ARC provides a set of tools to manage data on the Grid through a variety of protocols. As with job management, a set of command line tools and a library are available as part of the ARC client package. ARC's data management works at a file-level granularity and can be used for uploading, downloading, moving around and deleting files. It does not cover file collections (except for a basic awareness of file-system like hierarchies) or byte-level access. Third-party copy (where data is transferred directly between two Grid storage endpoints) is supported through EMI datalib (see below) - in which ARC is integrated with GFAL and can use GFAL for third-party copy.

Quick Links

Supported Protocols

  • file - local file system
  • HTTP/HTTPS/HTTPG
  • FTP
  • GridFTP - FTP with GSI security
  • SRM - Storage Resource Manager
  • LDAP
  • LFC - LCG File Catalog
  • RFIO (through GFAL2 plugin)
  • DCAP - POSIX-like access to dCache (through GFAL2 plugin)
  • GSIDCAP - POSIX-like access to dCache with GSI security (through GFAL2 plugin)
  • xrootd (read-only)

ARC Data CLI

The following commands are available:

  • arccp - copy files on and off Grid and between Grid storage
  • arcls - list files on Grid storage
  • arcrm - delete files on Grid storage
  • arcmkdir (in 12.05 and later) - create directories on Grid storage
  • arcrename (in 13.02 and later) - rename files or directories on Grid storage

For a full description of each command along with relevant options and examples see their man pages or the ARC Clients User Manual.

Arc Data Library

The ARC Data Library performs data transfer and other data management operations and is used by the CLI as well as ARC's Computing Element (A-REX) for staging data for jobs. It uses a plugin approach to dynamically load code for each protocol at runtime as required. Therefore some the protocols listed above may or may not be available depending on the packages installed. The API description generated using doxygen is available here.
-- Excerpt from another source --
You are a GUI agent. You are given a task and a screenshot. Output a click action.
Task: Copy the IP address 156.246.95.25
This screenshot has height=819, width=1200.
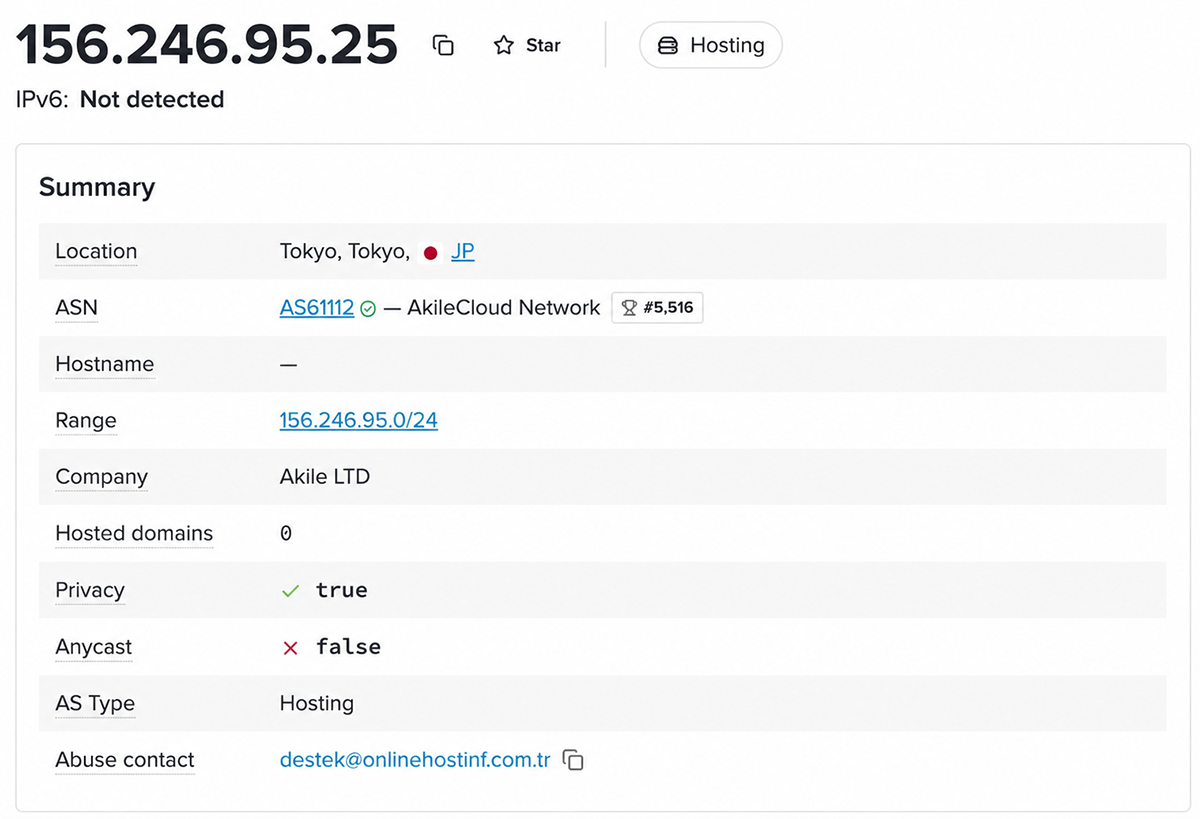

Java and Python bindings also exist for the data library.

EMI datalib

An aim of the EMI project was to consolidate data management tools from the various middlewares into a single entity, called EMI datalib. It was decided to combine parts of ARC and gLite tools, which perform roughly the same functionality but in a slightly different way. The plan is for ARC's data library to add new procotol plugins through a single plugin using GFAL2, which also provides third-party transfer functionality. EMI datalib was released in EMI-3.

Using GFAL2 with ARC

  • Install nordugrid-arc-client-tools (client) or nordugrid-arc-compute-element (server) meta-packages
  • Install the nordugrid-arc-plugins-gfal package, available from the same location as the above packages
    • This installs GFAL2 common packages as dependencies
  • Install gfal2-plugin-* packages, or a subset based on the required protocols
    • This may also install extra packages for each protocol
  • ARC will then automatically use GFAL2 for protocols that ARC does not support
  • Third-party transfer, where the destination pulls from the source, is also supported along with basic transfer monitoring
    • In API: DataPoint::Transfer3rdParty() where an optional monitoring callback can be set
    • In CLI: arccp -3 where simple transfer progress can be seen by adding -i option
  • For third-party transfer using SRM, unless the full SRM URL is used (eg srm://srm.host.org:8443/srm/managerv2?SFN=/path/to/file), GFAL2 requires looking up a BDII for any missing information. The BDII host is set by the environment variable LCG_GFAL_INFOSYS and defaults to the WLCG top-BDII (and so if you are only using WLCG storage elements you should not have to worry about this).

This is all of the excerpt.